[How to complete this task] Nothing but an exact reprint of the records is to be returned.

[Collected data]
=-=-=

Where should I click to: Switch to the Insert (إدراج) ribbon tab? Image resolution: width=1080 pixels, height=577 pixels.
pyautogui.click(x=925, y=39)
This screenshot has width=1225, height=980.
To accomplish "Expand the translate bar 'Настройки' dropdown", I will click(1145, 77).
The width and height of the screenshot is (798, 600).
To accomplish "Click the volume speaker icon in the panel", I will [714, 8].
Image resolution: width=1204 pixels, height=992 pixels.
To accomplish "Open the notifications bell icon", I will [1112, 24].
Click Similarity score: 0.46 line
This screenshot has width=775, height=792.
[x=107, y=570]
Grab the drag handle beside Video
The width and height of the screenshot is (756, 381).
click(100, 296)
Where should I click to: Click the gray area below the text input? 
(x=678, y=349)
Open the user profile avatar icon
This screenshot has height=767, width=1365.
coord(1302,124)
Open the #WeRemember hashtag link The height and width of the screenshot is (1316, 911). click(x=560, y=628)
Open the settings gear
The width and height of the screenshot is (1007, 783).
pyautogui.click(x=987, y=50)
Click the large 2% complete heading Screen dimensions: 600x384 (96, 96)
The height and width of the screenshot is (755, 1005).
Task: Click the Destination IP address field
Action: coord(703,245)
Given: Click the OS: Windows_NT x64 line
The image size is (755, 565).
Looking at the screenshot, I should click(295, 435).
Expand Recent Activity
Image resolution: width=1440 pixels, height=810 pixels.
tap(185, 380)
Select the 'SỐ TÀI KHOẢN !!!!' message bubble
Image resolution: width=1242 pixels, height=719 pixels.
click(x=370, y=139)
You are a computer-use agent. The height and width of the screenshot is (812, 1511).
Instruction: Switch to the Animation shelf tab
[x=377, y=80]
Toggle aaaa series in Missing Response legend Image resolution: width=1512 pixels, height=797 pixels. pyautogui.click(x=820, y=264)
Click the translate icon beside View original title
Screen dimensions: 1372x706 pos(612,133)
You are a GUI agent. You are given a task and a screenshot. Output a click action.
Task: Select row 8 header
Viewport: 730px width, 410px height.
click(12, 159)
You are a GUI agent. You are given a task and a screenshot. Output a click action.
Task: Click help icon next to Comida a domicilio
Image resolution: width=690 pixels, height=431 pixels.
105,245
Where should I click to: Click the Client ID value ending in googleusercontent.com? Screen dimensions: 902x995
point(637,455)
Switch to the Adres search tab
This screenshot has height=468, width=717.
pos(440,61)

=-=-=

[Exercise answer]
Where should I click to: Switch to the Insert (إدراج) ribbon tab? Image resolution: width=1080 pixels, height=577 pixels.
pyautogui.click(x=925, y=39)
This screenshot has width=1225, height=980.
To accomplish "Expand the translate bar 'Настройки' dropdown", I will click(1145, 77).
The width and height of the screenshot is (798, 600).
To accomplish "Click the volume speaker icon in the panel", I will [714, 8].
Image resolution: width=1204 pixels, height=992 pixels.
To accomplish "Open the notifications bell icon", I will [1112, 24].
Click Similarity score: 0.46 line
This screenshot has width=775, height=792.
[x=107, y=570]
Grab the drag handle beside Video
The width and height of the screenshot is (756, 381).
click(100, 296)
Where should I click to: Click the gray area below the text input? 
(x=678, y=349)
Open the user profile avatar icon
This screenshot has height=767, width=1365.
coord(1302,124)
Open the #WeRemember hashtag link The height and width of the screenshot is (1316, 911). click(x=560, y=628)
Open the settings gear
The width and height of the screenshot is (1007, 783).
pyautogui.click(x=987, y=50)
Click the large 2% complete heading Screen dimensions: 600x384 (96, 96)
The height and width of the screenshot is (755, 1005).
Task: Click the Destination IP address field
Action: coord(703,245)
Given: Click the OS: Windows_NT x64 line
The image size is (755, 565).
Looking at the screenshot, I should click(295, 435).
Expand Recent Activity
Image resolution: width=1440 pixels, height=810 pixels.
tap(185, 380)
Select the 'SỐ TÀI KHOẢN !!!!' message bubble
Image resolution: width=1242 pixels, height=719 pixels.
click(x=370, y=139)
You are a computer-use agent. The height and width of the screenshot is (812, 1511).
Instruction: Switch to the Animation shelf tab
[x=377, y=80]
Toggle aaaa series in Missing Response legend Image resolution: width=1512 pixels, height=797 pixels. pyautogui.click(x=820, y=264)
Click the translate icon beside View original title
Screen dimensions: 1372x706 pos(612,133)
You are a GUI agent. You are given a task and a screenshot. Output a click action.
Task: Select row 8 header
Viewport: 730px width, 410px height.
click(12, 159)
You are a GUI agent. You are given a task and a screenshot. Output a click action.
Task: Click help icon next to Comida a domicilio
Image resolution: width=690 pixels, height=431 pixels.
105,245
Where should I click to: Click the Client ID value ending in googleusercontent.com? Screen dimensions: 902x995
point(637,455)
Switch to the Adres search tab
This screenshot has height=468, width=717.
pos(440,61)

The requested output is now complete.